General shooting metrics (in seconds)

  • Start-up to first shot
  • JPEG shot-to-shot time
  • RAW shot-to-shot time
  • Shutter lag
    Olympus OM-D E-M1
    Olympus E-P5
    Panasonic Lumix GX7
    Panasonic Lumix GM1

(Shorter bars indicate better performance)

Continuous shooting speed (in FPS)

  • 10
    Olympus OM-D E-M1
  • 9
    Olympus OM-D E-M5
  • 4.9
    Panasonic Lumix GM1
  • 4.3
    Panasonic Lumix GX7

(Longer bars indicate better performance)

The contrast AF system ensures snappy focusing results in the majority of situations. In fact, we couldn't find a test situation where the GM1 wasn't able to find focus within a second, even in low light.

Panasonic rates the battery at 230 shots when paired with the 12-32mm lens. This is definitely below average for an ILC and on par with point-and-shoot cameras.

In continuous mode, the GM1 can take an unlimited burst of JPEG photos but stops to process after seven RAW frames.

Image quality

Normally, kit lenses don't bring out the best from the sensor. This doesn't seem to be the case with the GM1, as the 12-32mm lens is one of the sharpest kit versions we've seen bundled with an interchangeable lens camera. Although the focal length is not extensive, it covers enough ground for most applications. Extending out from the body with a twisting mechanism, the lens is highly compact even when opened, making it only slightly bigger than a pancake lens. Image stabilisation is built into the lens itself, as is the case with all other Panasonic G-series cameras with the exception of the GX7.

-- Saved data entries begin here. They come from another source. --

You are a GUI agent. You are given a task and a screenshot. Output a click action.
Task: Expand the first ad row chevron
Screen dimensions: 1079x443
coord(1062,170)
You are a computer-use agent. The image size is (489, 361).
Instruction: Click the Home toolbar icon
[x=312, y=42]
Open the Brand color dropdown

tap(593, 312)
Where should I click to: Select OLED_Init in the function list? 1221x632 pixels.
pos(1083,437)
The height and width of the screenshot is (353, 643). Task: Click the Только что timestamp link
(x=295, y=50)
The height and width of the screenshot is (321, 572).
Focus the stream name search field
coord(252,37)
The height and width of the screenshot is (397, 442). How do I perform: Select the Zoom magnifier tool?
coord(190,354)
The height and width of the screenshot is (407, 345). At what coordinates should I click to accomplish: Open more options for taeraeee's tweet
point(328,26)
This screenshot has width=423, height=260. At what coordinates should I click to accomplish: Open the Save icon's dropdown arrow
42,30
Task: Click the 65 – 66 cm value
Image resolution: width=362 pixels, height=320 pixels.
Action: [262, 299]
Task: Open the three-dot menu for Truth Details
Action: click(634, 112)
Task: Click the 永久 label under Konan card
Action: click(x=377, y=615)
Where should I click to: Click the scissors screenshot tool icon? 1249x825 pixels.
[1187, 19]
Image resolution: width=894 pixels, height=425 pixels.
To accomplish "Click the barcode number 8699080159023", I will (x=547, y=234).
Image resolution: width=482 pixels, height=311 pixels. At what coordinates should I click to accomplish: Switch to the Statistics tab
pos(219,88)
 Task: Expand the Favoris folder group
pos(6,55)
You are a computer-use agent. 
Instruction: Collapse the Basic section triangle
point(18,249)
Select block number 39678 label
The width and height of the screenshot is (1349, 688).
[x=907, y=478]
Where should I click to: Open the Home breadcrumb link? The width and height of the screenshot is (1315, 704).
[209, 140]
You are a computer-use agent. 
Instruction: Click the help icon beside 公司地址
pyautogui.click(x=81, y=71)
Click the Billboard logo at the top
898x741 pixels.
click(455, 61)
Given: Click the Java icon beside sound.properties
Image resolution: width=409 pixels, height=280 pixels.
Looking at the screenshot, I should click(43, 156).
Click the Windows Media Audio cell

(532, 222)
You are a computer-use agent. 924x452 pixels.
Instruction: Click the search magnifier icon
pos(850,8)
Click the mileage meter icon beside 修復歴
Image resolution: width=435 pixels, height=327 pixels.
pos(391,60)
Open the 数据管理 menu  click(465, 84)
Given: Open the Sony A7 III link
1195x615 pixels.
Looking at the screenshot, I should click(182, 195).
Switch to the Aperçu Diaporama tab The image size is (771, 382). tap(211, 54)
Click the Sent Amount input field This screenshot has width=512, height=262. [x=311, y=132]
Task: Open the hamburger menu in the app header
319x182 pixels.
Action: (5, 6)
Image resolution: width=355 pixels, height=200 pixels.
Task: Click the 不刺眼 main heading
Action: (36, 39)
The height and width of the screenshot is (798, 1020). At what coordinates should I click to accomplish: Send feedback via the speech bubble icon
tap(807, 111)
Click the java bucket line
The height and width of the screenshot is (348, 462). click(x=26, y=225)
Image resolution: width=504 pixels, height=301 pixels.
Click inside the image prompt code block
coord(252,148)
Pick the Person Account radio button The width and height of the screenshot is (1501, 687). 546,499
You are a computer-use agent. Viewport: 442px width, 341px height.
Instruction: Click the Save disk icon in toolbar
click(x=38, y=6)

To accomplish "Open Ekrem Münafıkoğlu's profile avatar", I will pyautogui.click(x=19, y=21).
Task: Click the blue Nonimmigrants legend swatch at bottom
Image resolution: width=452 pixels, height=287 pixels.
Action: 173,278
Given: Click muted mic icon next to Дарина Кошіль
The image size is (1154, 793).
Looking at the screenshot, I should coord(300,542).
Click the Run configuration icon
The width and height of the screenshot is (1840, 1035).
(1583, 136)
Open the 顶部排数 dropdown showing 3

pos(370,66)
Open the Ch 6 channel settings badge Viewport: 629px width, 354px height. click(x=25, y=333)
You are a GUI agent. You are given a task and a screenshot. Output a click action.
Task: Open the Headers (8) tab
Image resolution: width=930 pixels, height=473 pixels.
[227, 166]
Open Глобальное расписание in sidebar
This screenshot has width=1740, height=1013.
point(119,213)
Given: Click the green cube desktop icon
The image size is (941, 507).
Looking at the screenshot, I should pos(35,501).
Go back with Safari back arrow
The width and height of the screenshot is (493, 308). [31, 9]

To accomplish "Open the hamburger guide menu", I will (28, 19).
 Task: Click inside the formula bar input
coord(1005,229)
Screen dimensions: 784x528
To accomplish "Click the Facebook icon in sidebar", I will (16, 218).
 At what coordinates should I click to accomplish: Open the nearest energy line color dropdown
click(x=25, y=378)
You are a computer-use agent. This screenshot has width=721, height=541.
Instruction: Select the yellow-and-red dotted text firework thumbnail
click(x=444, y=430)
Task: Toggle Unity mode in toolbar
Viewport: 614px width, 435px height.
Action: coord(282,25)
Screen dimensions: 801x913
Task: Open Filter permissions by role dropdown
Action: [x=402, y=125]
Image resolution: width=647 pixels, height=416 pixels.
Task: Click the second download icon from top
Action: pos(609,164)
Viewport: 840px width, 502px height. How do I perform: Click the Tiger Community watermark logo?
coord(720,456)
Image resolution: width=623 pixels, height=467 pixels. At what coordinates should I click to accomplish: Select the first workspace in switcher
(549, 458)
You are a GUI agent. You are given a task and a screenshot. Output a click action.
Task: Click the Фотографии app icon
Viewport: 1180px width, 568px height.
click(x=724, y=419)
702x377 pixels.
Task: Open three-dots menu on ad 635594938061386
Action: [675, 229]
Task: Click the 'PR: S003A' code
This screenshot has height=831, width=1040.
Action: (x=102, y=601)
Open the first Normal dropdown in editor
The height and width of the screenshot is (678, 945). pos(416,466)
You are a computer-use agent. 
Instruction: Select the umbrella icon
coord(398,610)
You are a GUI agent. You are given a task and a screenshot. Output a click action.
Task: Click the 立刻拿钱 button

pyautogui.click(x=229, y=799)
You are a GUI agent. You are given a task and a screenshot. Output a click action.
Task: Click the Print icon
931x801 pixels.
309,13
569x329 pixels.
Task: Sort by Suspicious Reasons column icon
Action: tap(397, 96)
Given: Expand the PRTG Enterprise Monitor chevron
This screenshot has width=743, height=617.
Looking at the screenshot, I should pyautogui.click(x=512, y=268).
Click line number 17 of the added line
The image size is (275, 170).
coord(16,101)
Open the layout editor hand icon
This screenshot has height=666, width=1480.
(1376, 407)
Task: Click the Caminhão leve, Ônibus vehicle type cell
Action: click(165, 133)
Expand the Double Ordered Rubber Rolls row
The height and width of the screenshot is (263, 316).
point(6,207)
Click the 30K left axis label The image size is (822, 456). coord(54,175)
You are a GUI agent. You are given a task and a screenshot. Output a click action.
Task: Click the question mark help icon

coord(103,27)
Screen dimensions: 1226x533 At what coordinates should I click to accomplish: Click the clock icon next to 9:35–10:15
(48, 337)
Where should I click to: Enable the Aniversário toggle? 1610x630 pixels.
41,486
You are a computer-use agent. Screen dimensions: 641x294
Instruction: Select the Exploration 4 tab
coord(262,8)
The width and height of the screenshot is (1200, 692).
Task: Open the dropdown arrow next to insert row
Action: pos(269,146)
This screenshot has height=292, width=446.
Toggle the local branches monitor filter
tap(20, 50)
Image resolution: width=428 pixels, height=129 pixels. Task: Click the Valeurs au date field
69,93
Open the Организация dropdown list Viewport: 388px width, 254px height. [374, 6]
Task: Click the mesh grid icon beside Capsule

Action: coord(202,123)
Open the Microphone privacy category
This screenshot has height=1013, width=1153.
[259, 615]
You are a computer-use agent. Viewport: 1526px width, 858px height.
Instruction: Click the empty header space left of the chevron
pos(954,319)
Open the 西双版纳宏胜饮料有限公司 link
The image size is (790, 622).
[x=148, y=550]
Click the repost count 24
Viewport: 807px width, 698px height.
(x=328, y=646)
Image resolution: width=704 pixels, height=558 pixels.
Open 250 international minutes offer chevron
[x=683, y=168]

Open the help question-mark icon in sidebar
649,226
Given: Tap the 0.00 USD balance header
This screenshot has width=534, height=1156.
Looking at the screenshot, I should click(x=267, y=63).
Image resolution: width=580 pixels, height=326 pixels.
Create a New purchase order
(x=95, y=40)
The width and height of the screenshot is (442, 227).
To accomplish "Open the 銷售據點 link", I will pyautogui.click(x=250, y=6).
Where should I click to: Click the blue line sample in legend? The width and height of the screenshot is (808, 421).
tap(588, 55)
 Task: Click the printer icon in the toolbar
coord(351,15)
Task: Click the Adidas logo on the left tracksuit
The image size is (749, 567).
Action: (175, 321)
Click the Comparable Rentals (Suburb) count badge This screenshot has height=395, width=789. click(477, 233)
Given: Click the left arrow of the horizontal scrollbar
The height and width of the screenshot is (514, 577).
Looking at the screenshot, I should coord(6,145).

As you may have guessed from the praise lavished on the 12-32mm, the GM1 produces impressive images with this lens. Sharpness drops off only slightly towards the edges of the frame, while there is little evidence of any barrel or pincushion distortions.

In automatic modes, exposures are accurate and do not tend to blow out highlights or lose shadow detail like some other ILCs can do.

At the time of writing, the only program able to read this camera's RAW files was the bundled SilkyPix software, but that will change in due course. SilkyPix is far from the most intuitive editing suite out there but shows that there is plenty of latitude for detail recovery in photos. Shadow detail is retained well when recovering the image in SilkyPix, while there is very little noise generated when pulling detail from the shadows.

In a nice touch, the GM1 produces similar-looking RAW and JPEG files. There is a bit of extra noise reduction and sharpening on the JPEG file, as you can see in the 100 per cent inset crop, but overall, it's very good indeed. This photo was taken at ISO 3200.
(Credit: CBSi)

Images stay clean up to and including ISO 400. From ISO 800 and above, noise starts to creep in but is only noticeable when inspecting images at 100 per cent magnification. It only starts to become an issue at ISO 6400 and above, where some colour shifts occur.

The GM1 supports touch AF in video mode. There is a stereo microphone on the top of the camera, but that is all when it comes to audio recording as there's no external microphone input. Full manual exposure control is available for video, although you need to select the dedicated video option from the mode dial to be able to access the overrides.

Video recording options are plentiful, including:

  • AVCHD: 1080/50i with 50/25p output or 1080/24p

  • AVCHD Lite: 720/50p

  • MP4: 1080/25p, 720/25p or 480/25p.

Image quality in video mode is very good, although there are some interlacing artefacts visible despite the camera outputting in progressive. For audio, there are several mic level and wind cut adjustments to compensate for different environments. Audio quality is fine for a camera of this class.

Image samples

Exposure: 1/200, f/7.1, ISO 200

Exposure: 1/400, f/10, ISO 200

Exposure: 1/300, f/5.6, ISO 200

Exposure: 1/320, f/7.1, ISO 200

(Credit: CBSi)


A pocket rocket with more than just good looks to its name, the Panasonic GM1 is a great little camera that has the added bonus of interchangeable lenses.